Reklama

Polacy z Ascend w playoffach Valorant Champions

​Po wyczerpującej dramie po meczu z brazylijskim Vivo Keyd, Ascend wreszcie wróciło na serwery Valoranta i na dobre skończyło swoje BO3. Dwójka Polaków awansowała tym samym do fazy zasadniczej Valorant Champions.

Długo czekaliśmy na rozwiązanie sytuacji pomiędzy AscendVivo Keyd. Podjęta początkowo decyzja poddająca mecz Vivo Keyd ze względu na używany przez nich podczas trzeciej mapy exploit, została odwołana. Cały dzień czekaliśmy więc, aż administratorzy dojdą do porozumienia i popchną dalej mecze w grupie A.

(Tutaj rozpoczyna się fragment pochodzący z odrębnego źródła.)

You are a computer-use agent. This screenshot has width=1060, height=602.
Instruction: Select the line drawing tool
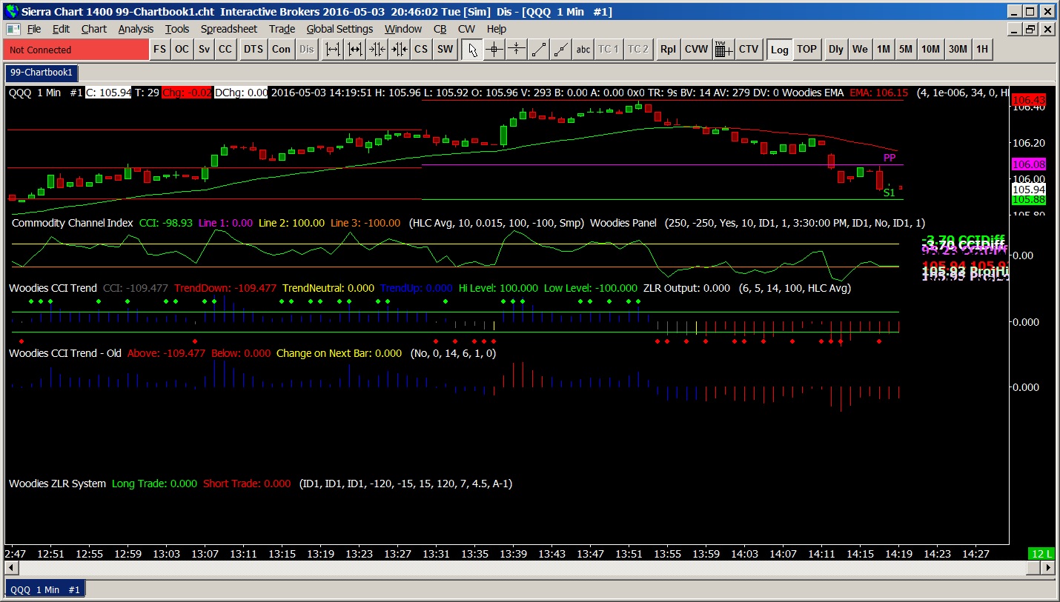[x=539, y=50]
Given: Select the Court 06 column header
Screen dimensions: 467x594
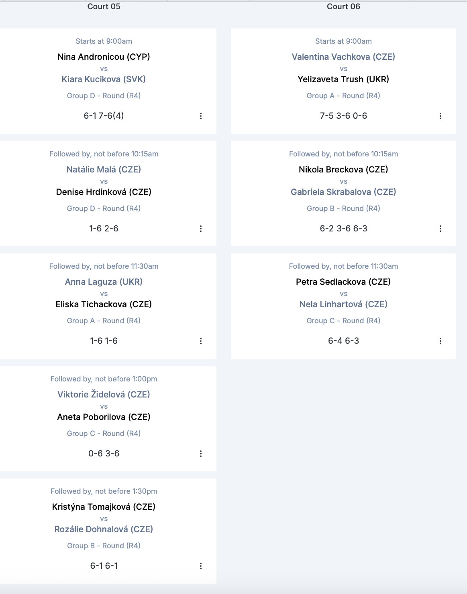Looking at the screenshot, I should 343,6.
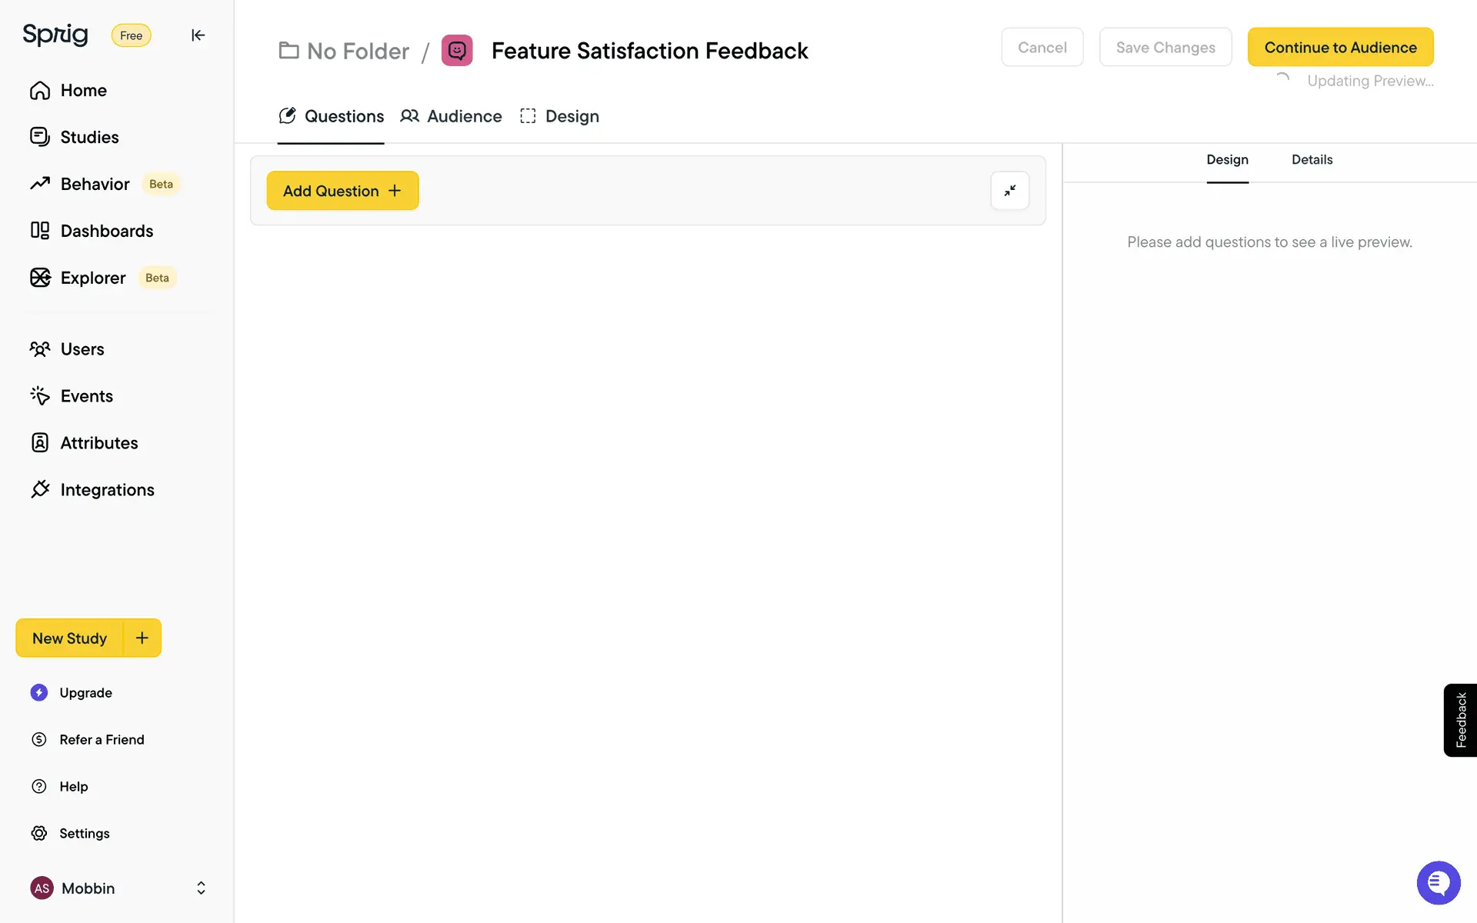Collapse question panel using the shrink arrows icon
Image resolution: width=1477 pixels, height=923 pixels.
(x=1009, y=191)
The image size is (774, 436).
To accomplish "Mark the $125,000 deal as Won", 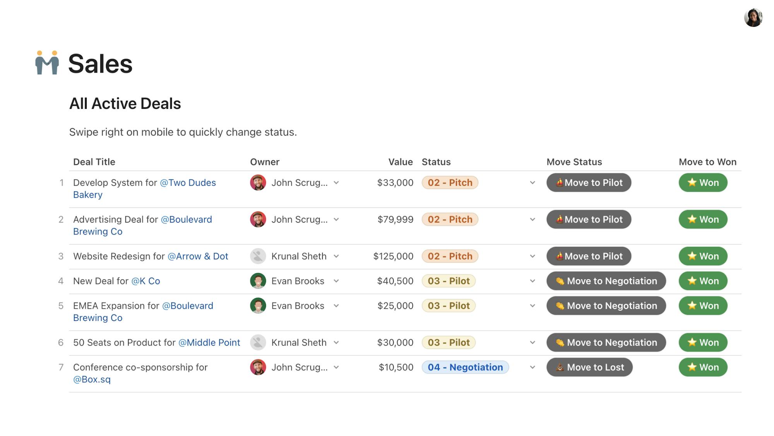I will [703, 256].
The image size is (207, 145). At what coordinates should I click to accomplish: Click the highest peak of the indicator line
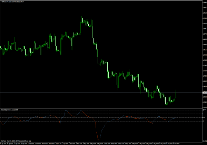81,110
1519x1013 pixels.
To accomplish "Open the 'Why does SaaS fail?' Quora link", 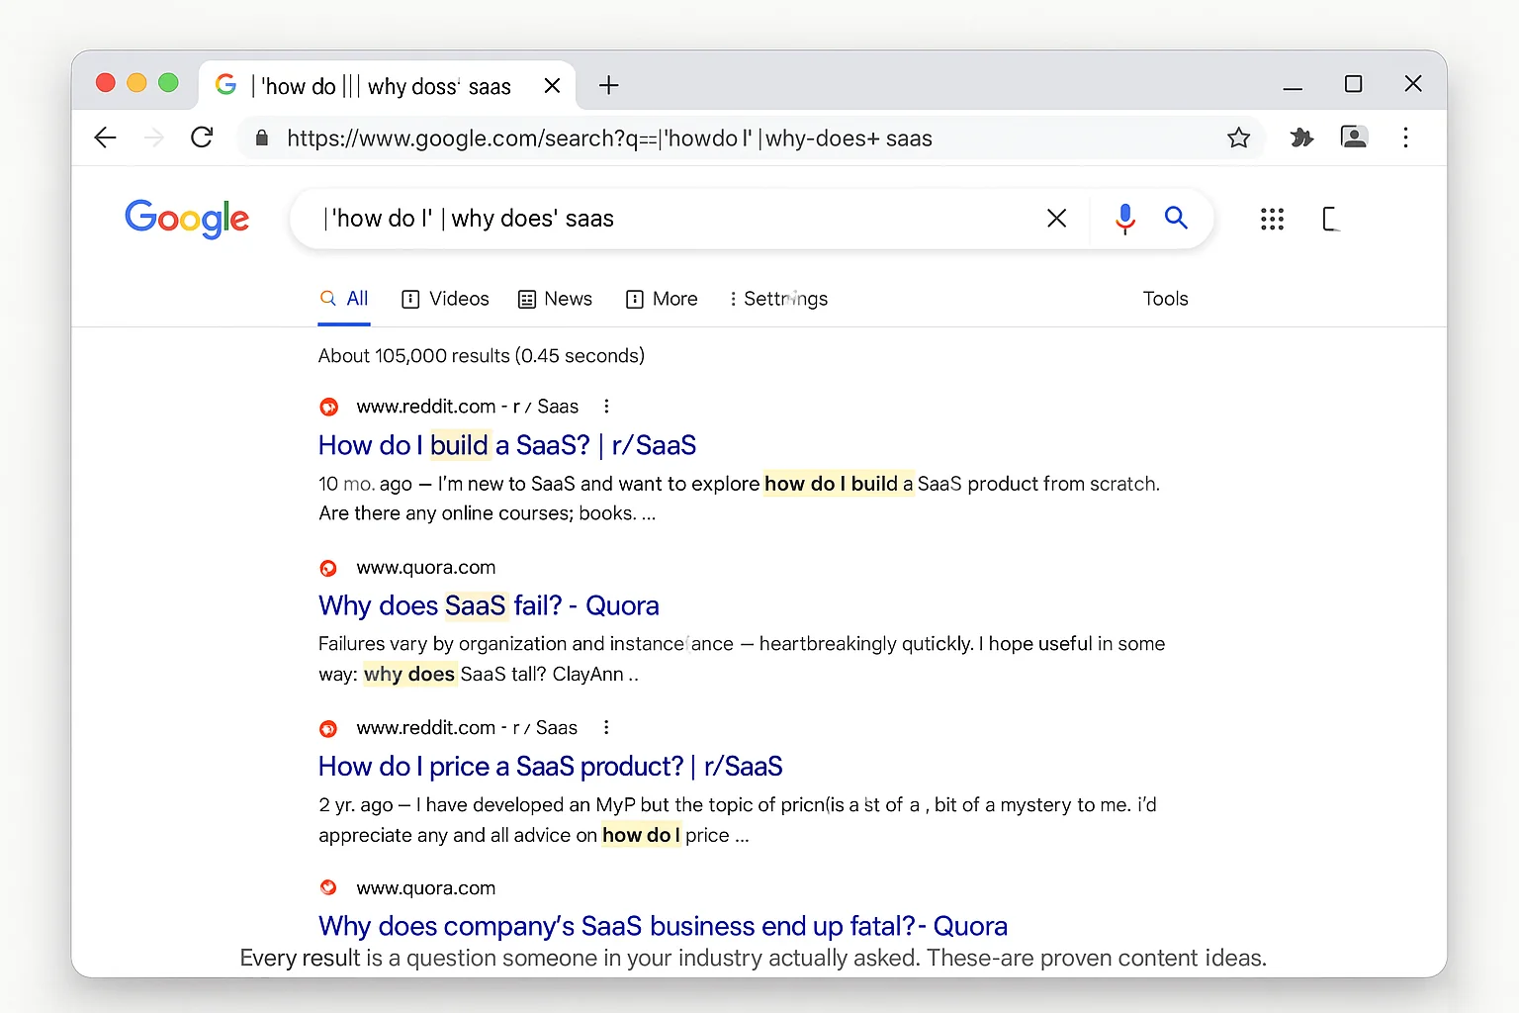I will [489, 605].
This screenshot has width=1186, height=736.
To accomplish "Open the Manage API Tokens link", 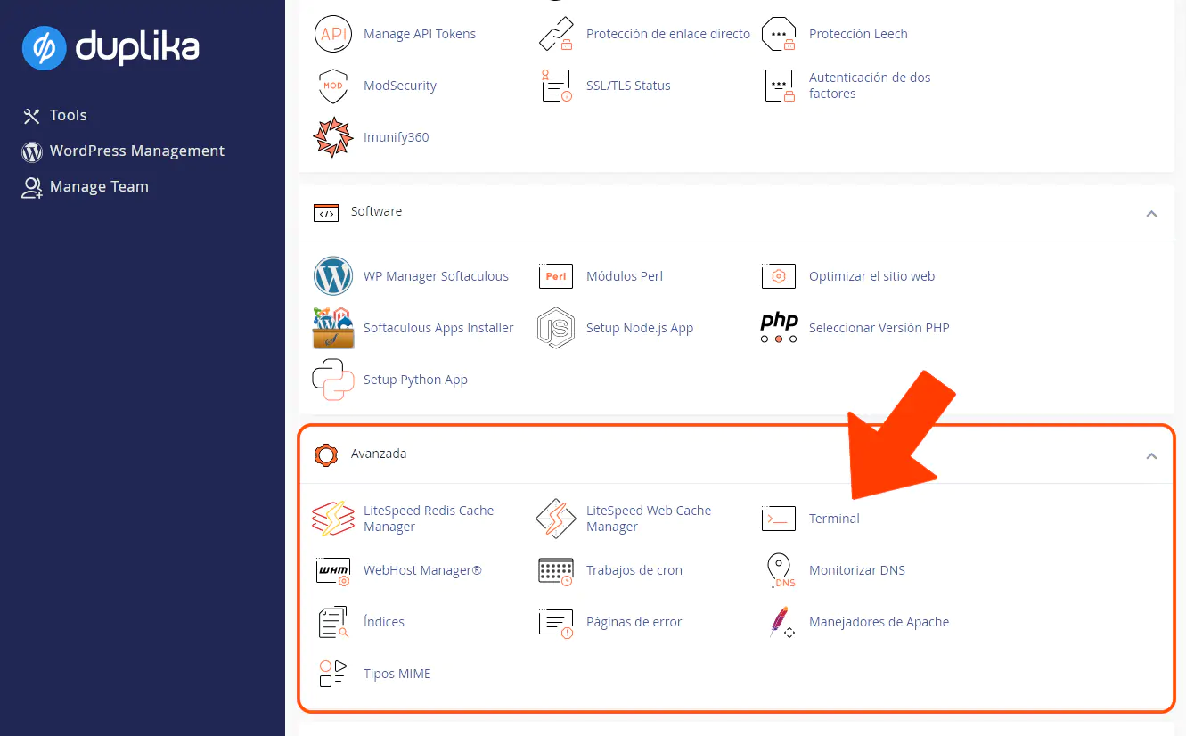I will (x=419, y=34).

Ostatecznie Riot zdecydował się ponownie rozegrać trzecią mapę, podczas której w oryginalnym BO3 Vivo Keyd używało exploita z kamerą Cyphera. Ze względu na to przewinienie ostatnia mapa decydującego meczu rozpoczęła się od wyniku 7-0. Była to wystarczająco komfortowa przewaga dla Ascend, żeby pewnie pokonać Brazylijczyków i zrzucić ich do dolnej drabinki.

Reklama

Prawdziwy pokaz umiejętności Polaków dostaliśmy jednak dzień później, kiedy Ascend zmierzyło się z kolejnym wygranym i na papierze znacznie silniejszym rywalem, Envy. Ascend wzięło obie rundy pistoletowe na mapie przeciwnika, udało im się kilkukrotnie zaliczyć spore serie zwycięstw i chociaż wynik 13-8 sugeruje dosyć wyrównane spotkanie, Polacy kontrolowali je przez większość czasu.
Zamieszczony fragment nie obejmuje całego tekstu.